▶ [INSTRUCTIONS TO FOLLOW]:
Make an exact copy of all the records.
BEGIN MATERIAL FOR THIS EXERCISE
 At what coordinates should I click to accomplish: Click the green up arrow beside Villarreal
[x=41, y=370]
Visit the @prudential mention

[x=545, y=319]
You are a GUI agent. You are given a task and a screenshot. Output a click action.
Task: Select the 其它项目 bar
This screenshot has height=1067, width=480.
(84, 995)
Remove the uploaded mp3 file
END MATERIAL FOR THIS EXERCISE
▶ [FINAL ANSWER]:
 At what coordinates should I click to accomplish: Click the green up arrow beside Villarreal
[x=41, y=370]
Visit the @prudential mention

[x=545, y=319]
You are a GUI agent. You are given a task and a screenshot. Output a click action.
Task: Select the 其它项目 bar
This screenshot has height=1067, width=480.
(84, 995)
Remove the uploaded mp3 file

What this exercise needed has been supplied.